__Data excerpts__.
________________________________________

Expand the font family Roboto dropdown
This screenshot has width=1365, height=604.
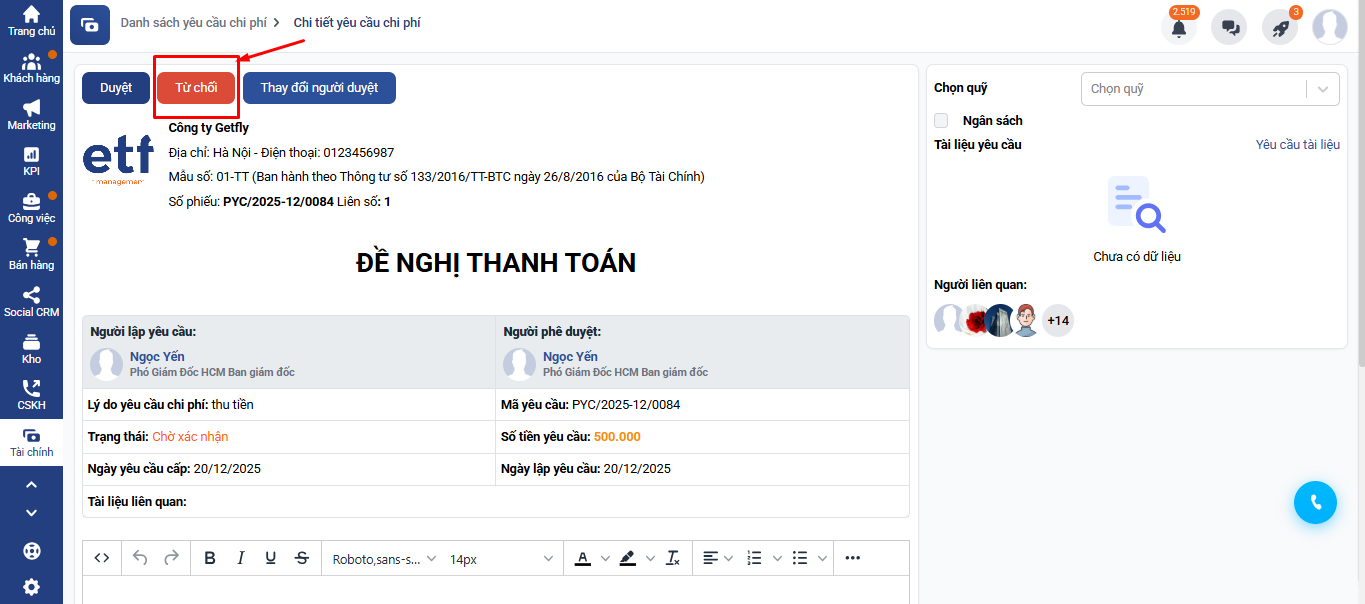384,559
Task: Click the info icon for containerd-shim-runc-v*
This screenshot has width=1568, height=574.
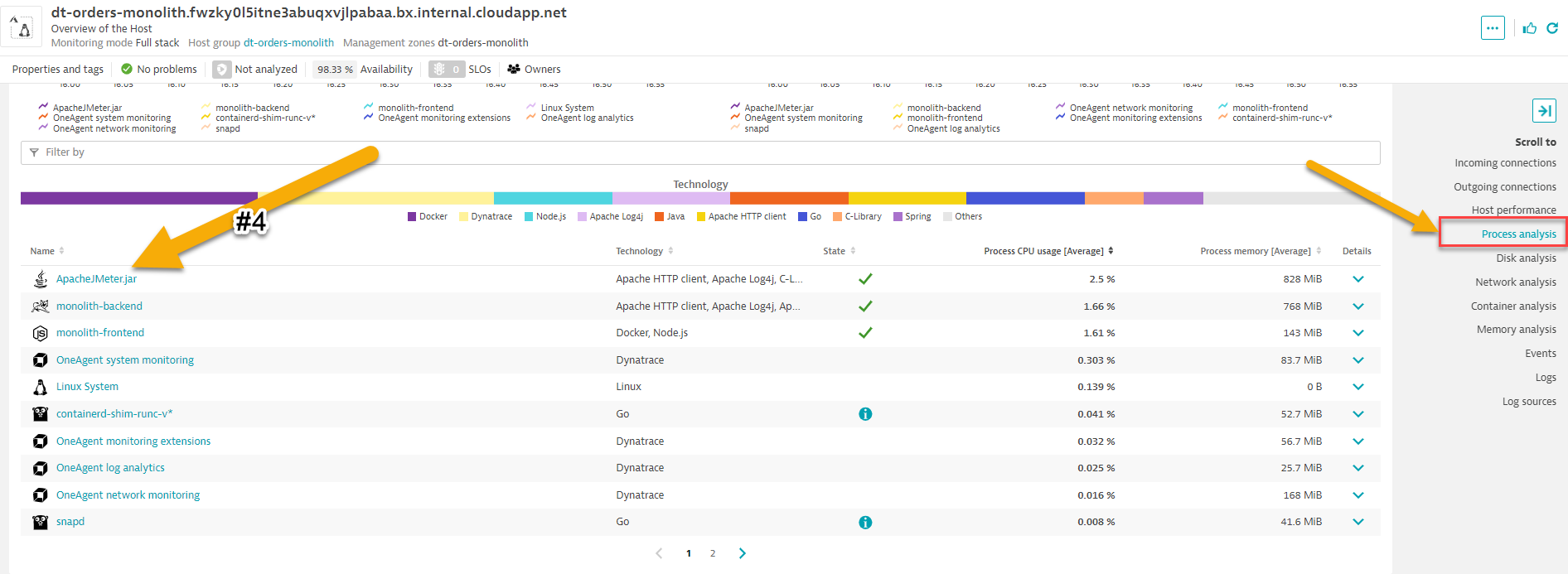Action: [865, 414]
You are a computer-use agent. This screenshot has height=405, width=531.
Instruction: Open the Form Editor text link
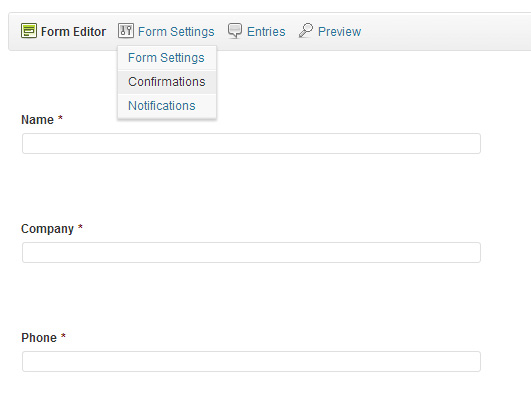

________________________________________

__Problem requirements__. Transcribe all the lines above exactly; any image among them is skipped.

__Result of this exercise__.
Expand the font family Roboto dropdown
This screenshot has width=1365, height=604.
384,559
Task: Click the info icon for containerd-shim-runc-v*
This screenshot has width=1568, height=574.
Action: [865, 414]
You are a computer-use agent. This screenshot has height=405, width=531.
Instruction: Open the Form Editor text link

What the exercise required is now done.